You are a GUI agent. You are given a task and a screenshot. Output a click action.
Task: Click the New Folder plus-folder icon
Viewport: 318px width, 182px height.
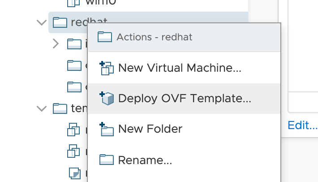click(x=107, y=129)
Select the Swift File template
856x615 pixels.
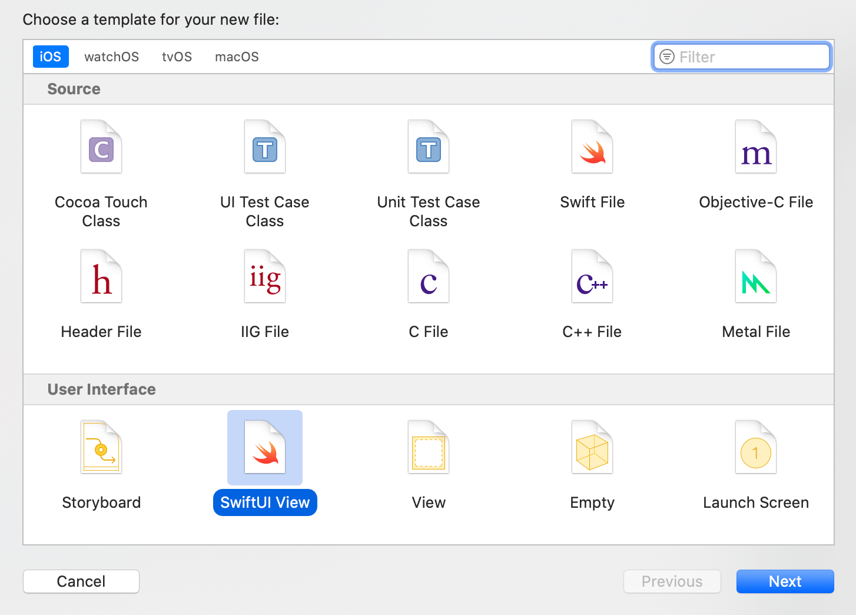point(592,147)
# # # #
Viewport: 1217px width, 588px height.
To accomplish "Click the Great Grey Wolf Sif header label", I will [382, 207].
# # # #
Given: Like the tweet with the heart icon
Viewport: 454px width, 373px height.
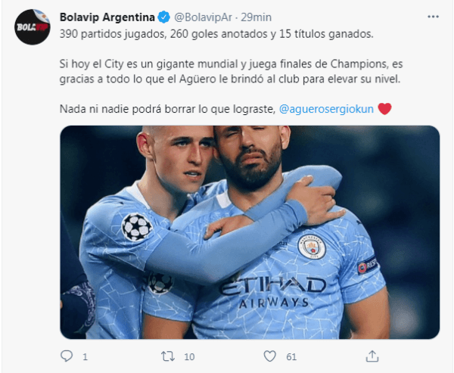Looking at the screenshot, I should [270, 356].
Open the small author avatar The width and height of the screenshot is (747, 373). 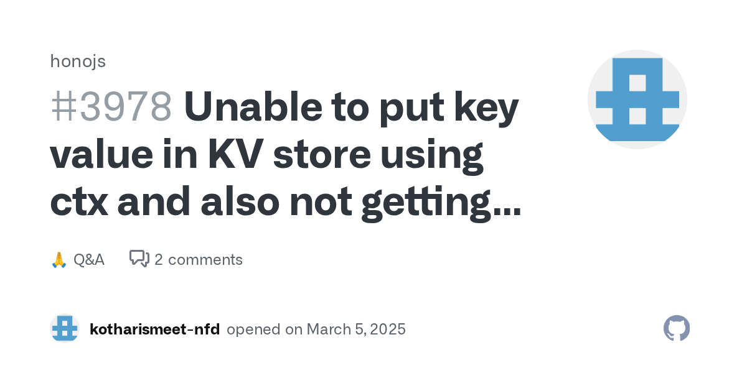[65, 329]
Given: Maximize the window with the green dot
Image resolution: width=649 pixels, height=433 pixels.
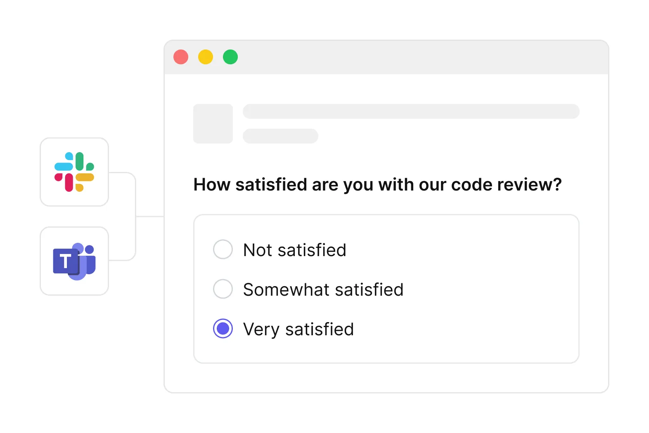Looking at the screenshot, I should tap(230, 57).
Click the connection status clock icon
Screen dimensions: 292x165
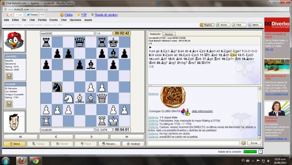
# # # #
◆ **Task instructions**:
Would you copy out exactly the lines above that start at the one containing "Click the connection status clock icon" and end at the one containing "Screen dimensions: 292x165", inclusive?

◆ **Exercise answer**:
Click the connection status clock icon
Screen dimensions: 292x165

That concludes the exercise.